Я живу, не потому что имею право на жизнь, а потому имею право на жизнь, что живу. Право вторично, ему всегда предшествует нечто большее, не являющееся человеческим установлением. Это большее – человеческие чувства, а точнее человеческое чувственное тело. Закон лишь закрепляет право.

Во избежание нравственного зла следует выдвигать равенство против искусственных различий, а сами различия — понимать как тождественные по сути.

Государство и политика, по сути, существуют для человека.

Свобода – дать человеку неограниченные возможности для самореализации, а порабощение государством ведет к деградации.

Неограниченная монархия безнравственна, ибо все зависит от произвола, а не от нравственности, коренящейся в душах.

История – процесс все большего очеловечивания человечества. Со временем даже в божественных учреждениях начинают видеть человечьи творения.

Бог – воображаемая причина и мира, и власти.

Путь человека предназначен ему природой, создавшей его.

Раздвоение – сущность теологии и монархии, где существа, равные всем людям, воображаются существами высшего рода.

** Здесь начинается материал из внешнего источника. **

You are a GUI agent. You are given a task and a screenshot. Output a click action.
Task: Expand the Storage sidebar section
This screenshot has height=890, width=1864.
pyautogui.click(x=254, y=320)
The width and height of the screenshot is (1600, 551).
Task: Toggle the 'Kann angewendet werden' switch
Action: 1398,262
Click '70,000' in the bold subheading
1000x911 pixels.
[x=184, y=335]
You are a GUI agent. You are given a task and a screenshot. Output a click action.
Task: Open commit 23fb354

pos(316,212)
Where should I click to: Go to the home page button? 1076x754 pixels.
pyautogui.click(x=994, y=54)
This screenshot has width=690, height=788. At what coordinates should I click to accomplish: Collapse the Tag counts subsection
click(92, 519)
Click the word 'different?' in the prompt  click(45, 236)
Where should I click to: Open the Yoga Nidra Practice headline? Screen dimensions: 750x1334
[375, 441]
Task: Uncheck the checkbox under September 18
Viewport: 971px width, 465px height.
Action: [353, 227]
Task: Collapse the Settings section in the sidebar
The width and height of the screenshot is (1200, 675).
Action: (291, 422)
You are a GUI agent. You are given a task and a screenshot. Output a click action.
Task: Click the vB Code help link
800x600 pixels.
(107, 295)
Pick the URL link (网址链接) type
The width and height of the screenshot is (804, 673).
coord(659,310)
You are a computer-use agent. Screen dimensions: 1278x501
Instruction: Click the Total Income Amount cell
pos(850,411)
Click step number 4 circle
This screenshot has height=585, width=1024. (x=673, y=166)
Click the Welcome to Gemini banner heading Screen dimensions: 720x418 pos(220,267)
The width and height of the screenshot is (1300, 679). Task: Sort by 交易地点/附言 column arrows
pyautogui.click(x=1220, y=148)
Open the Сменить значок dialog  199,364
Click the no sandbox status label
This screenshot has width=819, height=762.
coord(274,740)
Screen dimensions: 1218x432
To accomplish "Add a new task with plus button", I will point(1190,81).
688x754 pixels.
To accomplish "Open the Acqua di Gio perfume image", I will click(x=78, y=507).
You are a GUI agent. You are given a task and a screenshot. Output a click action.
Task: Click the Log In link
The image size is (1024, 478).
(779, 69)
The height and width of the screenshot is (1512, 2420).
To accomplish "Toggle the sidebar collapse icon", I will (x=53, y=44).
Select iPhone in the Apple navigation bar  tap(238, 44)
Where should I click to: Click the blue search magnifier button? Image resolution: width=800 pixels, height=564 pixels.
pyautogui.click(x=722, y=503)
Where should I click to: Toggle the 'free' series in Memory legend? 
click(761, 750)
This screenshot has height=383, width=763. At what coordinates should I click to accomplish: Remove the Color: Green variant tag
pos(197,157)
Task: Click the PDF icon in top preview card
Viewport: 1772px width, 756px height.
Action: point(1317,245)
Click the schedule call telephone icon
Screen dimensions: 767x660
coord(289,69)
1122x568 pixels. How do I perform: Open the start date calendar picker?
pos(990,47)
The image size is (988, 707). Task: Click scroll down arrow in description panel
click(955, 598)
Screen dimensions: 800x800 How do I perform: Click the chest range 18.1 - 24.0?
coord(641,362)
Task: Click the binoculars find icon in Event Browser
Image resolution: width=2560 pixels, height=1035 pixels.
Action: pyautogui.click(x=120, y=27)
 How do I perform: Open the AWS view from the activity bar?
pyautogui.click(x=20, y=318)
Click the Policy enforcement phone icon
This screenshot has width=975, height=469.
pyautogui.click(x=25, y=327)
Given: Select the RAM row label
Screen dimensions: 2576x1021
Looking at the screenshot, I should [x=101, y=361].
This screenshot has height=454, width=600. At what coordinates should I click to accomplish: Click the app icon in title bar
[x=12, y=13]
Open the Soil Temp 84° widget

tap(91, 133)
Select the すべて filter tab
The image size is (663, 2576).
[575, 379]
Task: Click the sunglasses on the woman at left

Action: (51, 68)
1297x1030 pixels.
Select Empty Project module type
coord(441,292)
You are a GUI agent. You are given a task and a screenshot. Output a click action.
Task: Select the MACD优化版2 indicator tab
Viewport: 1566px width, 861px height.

Именно воображение поддерживает религию и власть, приводя к крайностям богатства и нищеты, счастья и несчастья.

Замена теологии антропологией в мышлении заменит монархию республикой в жизни.

Свобода – самое высшее, результат образования на основе врожденных дарований.

Все, внушенное верой и метафизикой, не определяет реальную степень свободы.

Естественная необходимость свободе не помеха.

Идеалисту достаточно мысленной свободы, поэтому его стремление к политической свободе непоследовательно.

Идеи – лишь неузнанные интересы. Борьба между идеями и интересами есть борьба между старым и новым.

Сколько социальных зол можно устранить, не доводя их до крайности!

Народ обзывают чернью, когда он противится власть имущим.